Data on locating visible targets
====

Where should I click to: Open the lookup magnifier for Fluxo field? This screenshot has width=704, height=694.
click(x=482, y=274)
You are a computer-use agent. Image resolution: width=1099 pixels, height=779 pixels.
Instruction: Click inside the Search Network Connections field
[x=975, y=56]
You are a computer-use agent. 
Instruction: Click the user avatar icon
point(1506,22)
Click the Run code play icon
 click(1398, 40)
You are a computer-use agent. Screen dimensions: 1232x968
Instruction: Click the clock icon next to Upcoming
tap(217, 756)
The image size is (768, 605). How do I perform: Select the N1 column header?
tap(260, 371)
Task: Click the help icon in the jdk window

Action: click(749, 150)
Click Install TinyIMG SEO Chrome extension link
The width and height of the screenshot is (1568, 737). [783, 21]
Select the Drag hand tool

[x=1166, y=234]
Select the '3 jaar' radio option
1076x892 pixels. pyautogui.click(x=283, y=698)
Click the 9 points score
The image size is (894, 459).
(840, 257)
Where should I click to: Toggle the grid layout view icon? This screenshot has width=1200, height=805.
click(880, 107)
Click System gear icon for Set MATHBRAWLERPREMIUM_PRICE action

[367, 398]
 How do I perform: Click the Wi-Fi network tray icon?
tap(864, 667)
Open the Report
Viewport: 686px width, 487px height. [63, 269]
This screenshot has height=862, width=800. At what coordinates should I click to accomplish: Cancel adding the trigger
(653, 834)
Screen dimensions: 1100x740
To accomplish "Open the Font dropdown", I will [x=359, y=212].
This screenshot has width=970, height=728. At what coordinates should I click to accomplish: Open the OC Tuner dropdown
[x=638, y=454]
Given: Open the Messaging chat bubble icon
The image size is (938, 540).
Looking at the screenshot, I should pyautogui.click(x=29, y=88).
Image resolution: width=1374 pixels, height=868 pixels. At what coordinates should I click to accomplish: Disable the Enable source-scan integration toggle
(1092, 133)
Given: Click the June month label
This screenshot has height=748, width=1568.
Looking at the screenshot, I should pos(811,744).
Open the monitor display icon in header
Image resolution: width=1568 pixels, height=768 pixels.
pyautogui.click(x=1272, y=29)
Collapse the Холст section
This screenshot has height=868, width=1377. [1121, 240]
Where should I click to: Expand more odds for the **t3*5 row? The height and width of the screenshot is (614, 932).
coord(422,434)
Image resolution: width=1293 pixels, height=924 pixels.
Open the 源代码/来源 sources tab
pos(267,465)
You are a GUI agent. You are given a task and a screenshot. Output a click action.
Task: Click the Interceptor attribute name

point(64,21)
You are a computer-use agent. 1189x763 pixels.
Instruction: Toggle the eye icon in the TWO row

====

● **Exercise brief**: Find every line in the records above that contains the string "Instruction" and copy each of those lines.

● **Task answer**:
Instruction: Click inside the Search Network Connections field
Instruction: Click the user avatar icon
Instruction: Click the clock icon next to Upcoming
Instruction: Toggle the eye icon in the TWO row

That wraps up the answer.